**Listed entries**
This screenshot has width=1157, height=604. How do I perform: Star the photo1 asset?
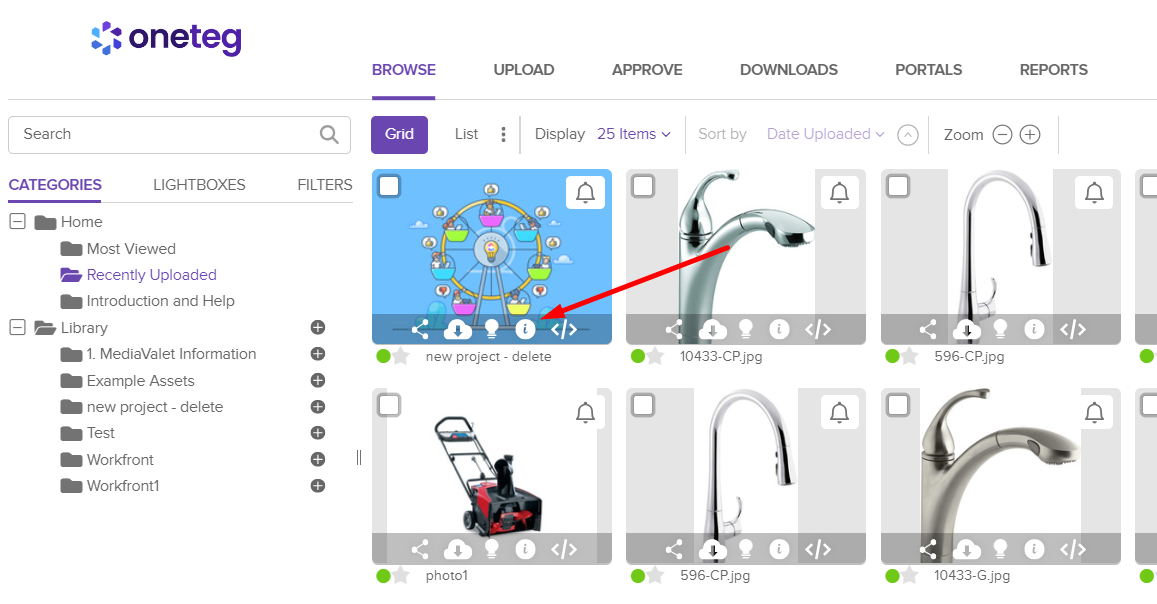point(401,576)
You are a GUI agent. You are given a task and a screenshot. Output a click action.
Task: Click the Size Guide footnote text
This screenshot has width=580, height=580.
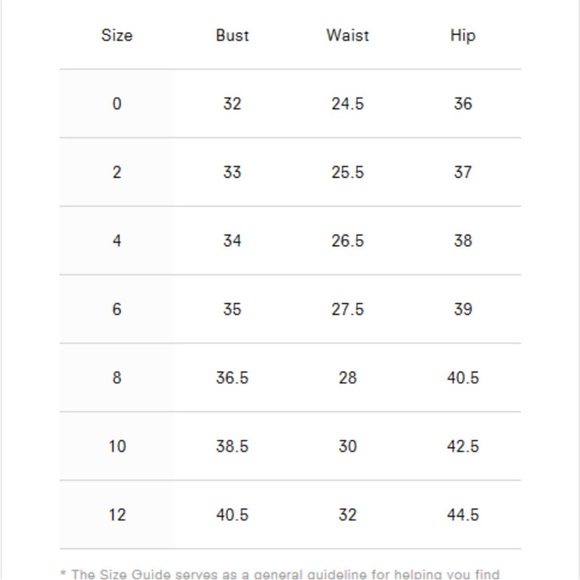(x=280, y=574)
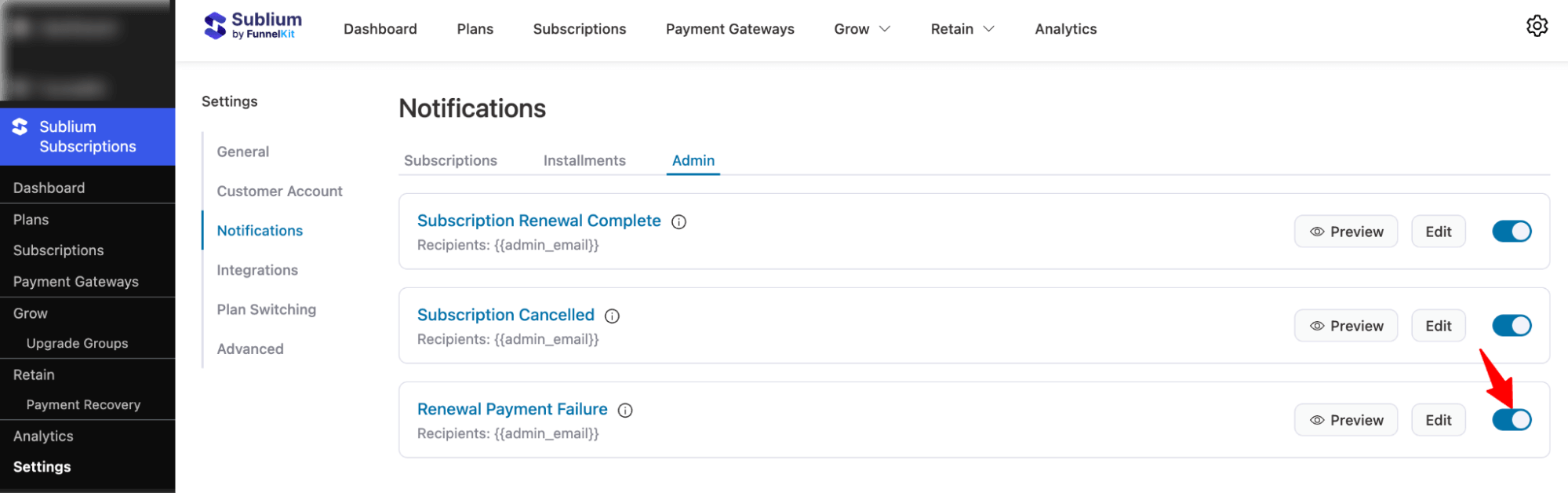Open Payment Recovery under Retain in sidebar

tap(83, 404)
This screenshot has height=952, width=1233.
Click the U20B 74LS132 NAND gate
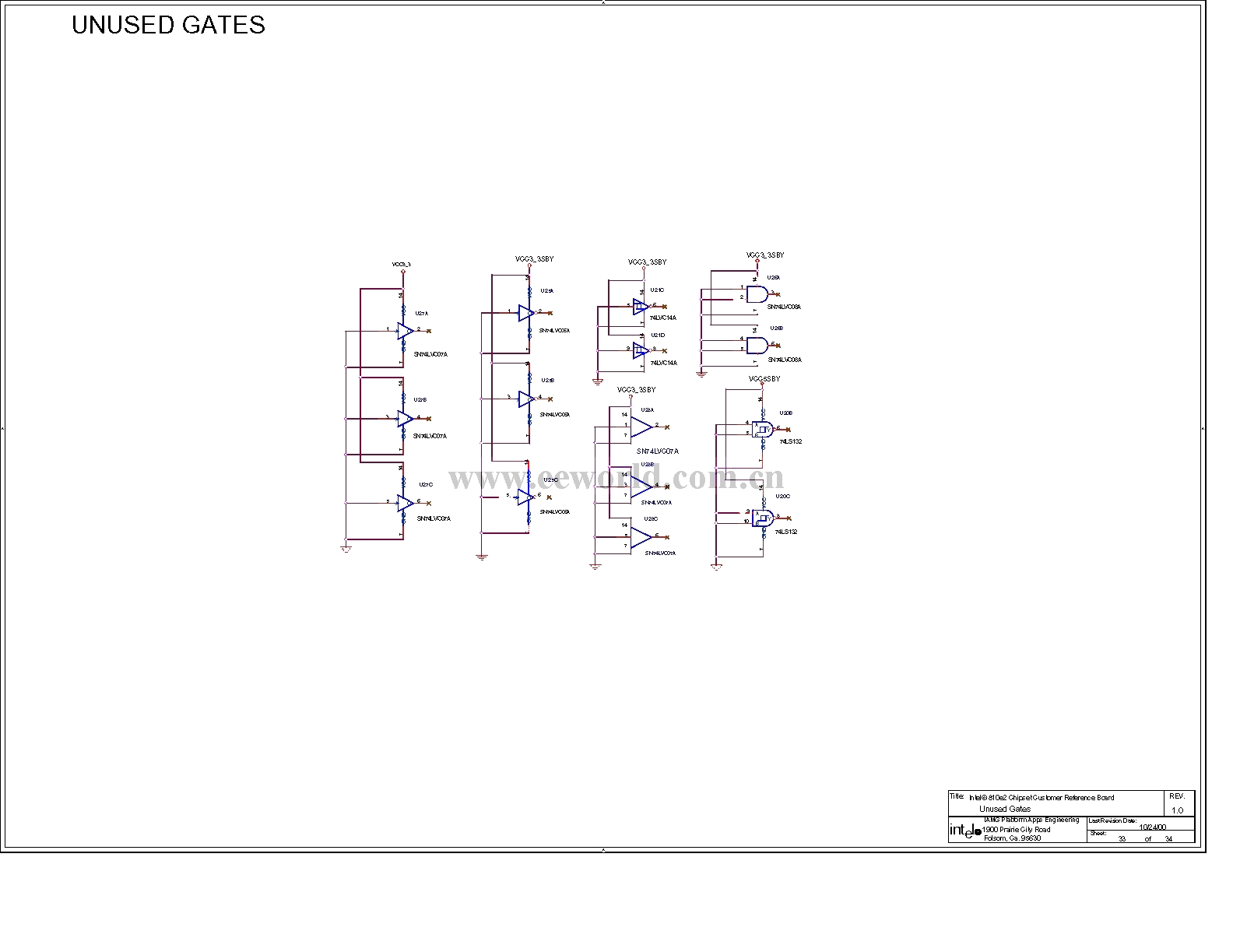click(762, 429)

**Goal of the exercise**
Make an exact printout of the listing above, omitting the images.

**Solution to the exercise**
This screenshot has width=1157, height=604. How do I perform: Star the photo1 asset?
point(401,576)
You are a GUI agent. You are given a task and a screenshot. Output a click action.
Task: Click the Size Guide footnote text
This screenshot has width=580, height=580.
(x=280, y=574)
Open Payment Recovery under Retain in sidebar

tap(83, 404)
This screenshot has height=952, width=1233.
Click the U20B 74LS132 NAND gate
click(762, 429)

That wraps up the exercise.